[Materials provided — start]
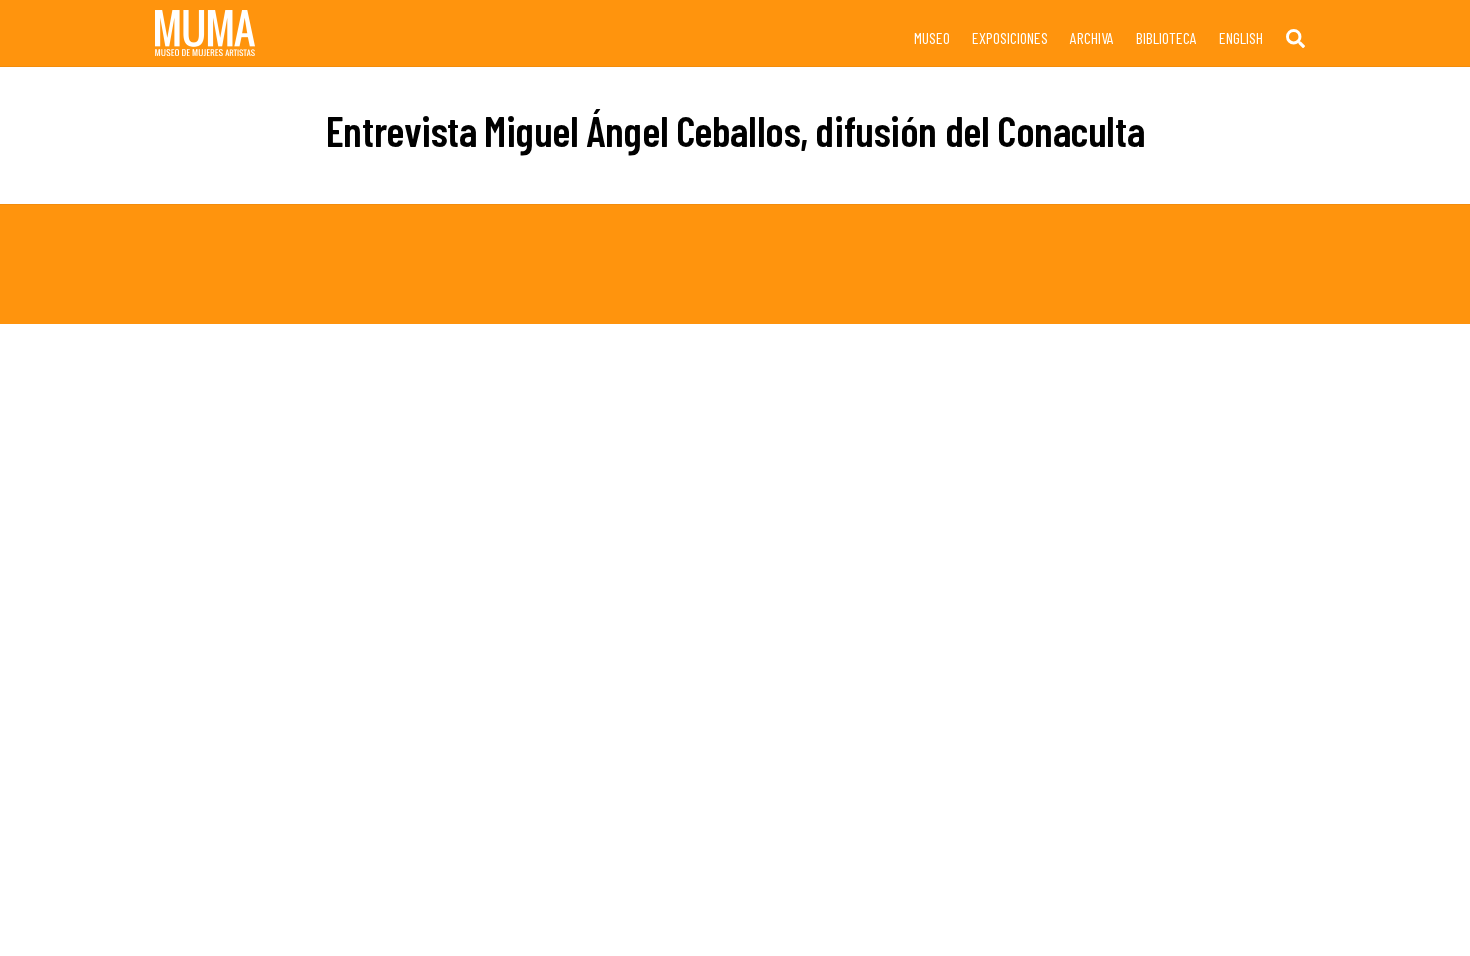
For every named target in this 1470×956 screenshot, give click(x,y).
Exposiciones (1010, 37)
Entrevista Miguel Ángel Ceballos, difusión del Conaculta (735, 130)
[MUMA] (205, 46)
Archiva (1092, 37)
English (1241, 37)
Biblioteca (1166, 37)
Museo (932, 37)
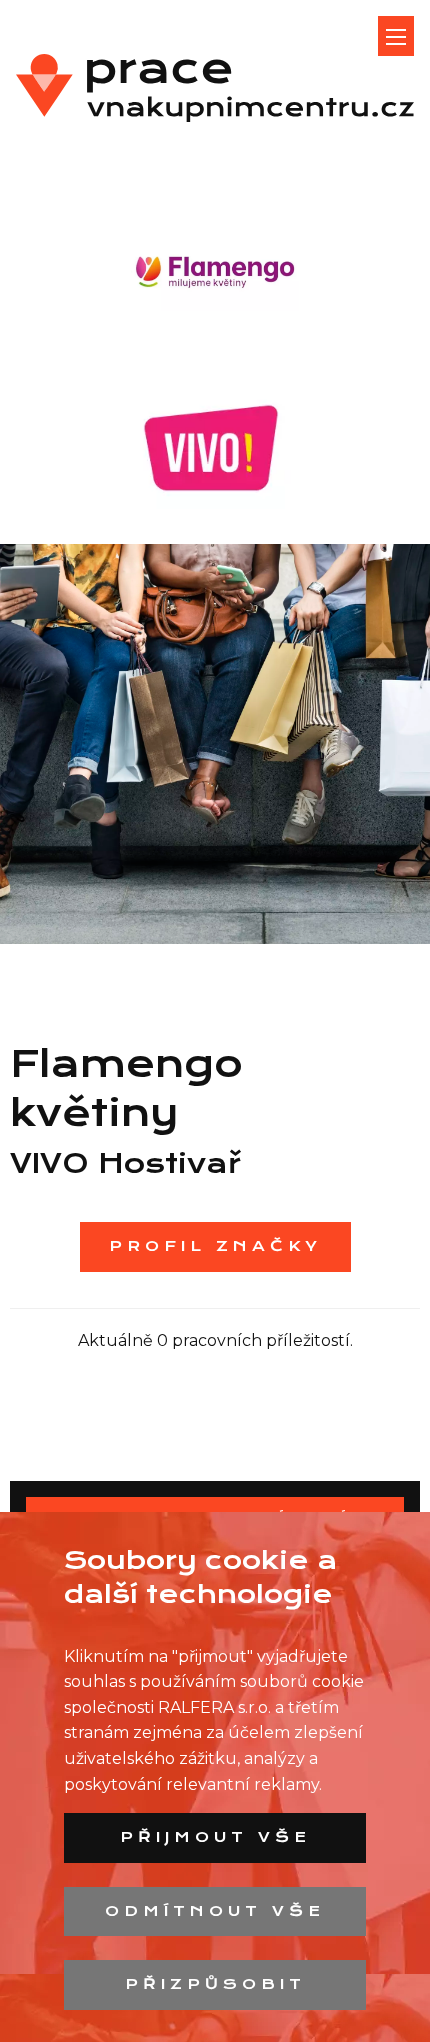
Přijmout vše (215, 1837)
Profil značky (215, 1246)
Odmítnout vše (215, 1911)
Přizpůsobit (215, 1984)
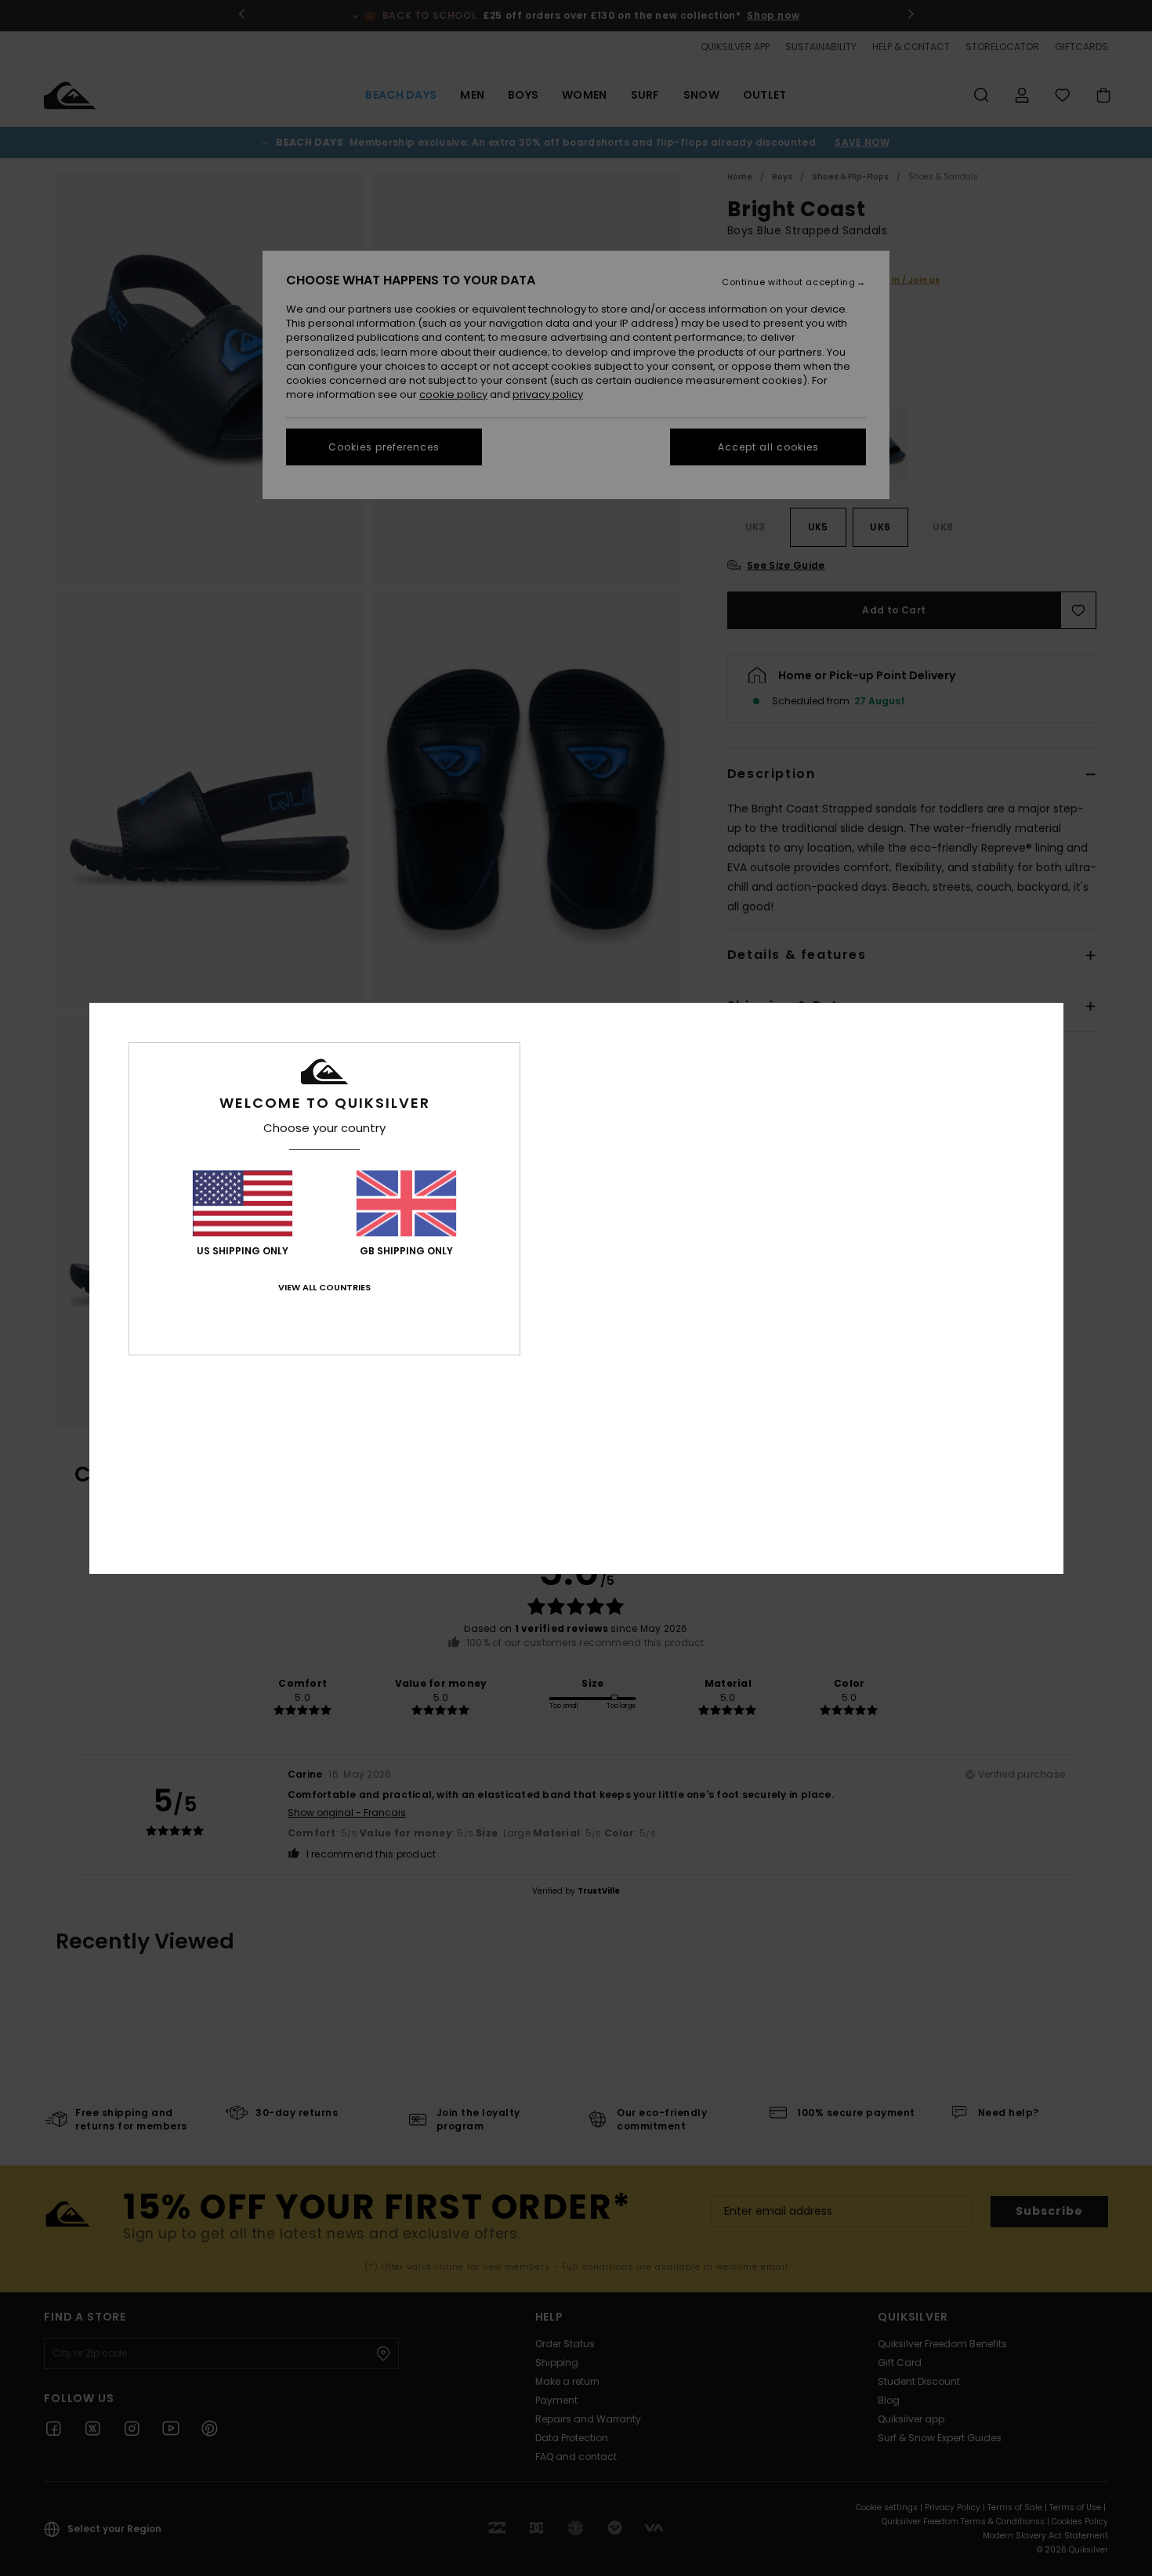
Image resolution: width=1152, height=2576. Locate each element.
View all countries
[Materials provided — finish]
Exercise brief
Give all the lines above again, character for character, without pictures.

Response to this task
For every named target in this 1470×956 screenshot, give click(x,y).
Exposiciones (1010, 37)
Entrevista Miguel Ángel Ceballos, difusión del Conaculta (735, 130)
[MUMA] (205, 46)
Archiva (1092, 37)
English (1241, 37)
Biblioteca (1166, 37)
Museo (932, 37)
Přijmout vše (215, 1837)
Profil značky (215, 1246)
Odmítnout vše (215, 1911)
Přizpůsobit (215, 1984)
Image resolution: width=1152, height=2576. Locate each element.
View all countries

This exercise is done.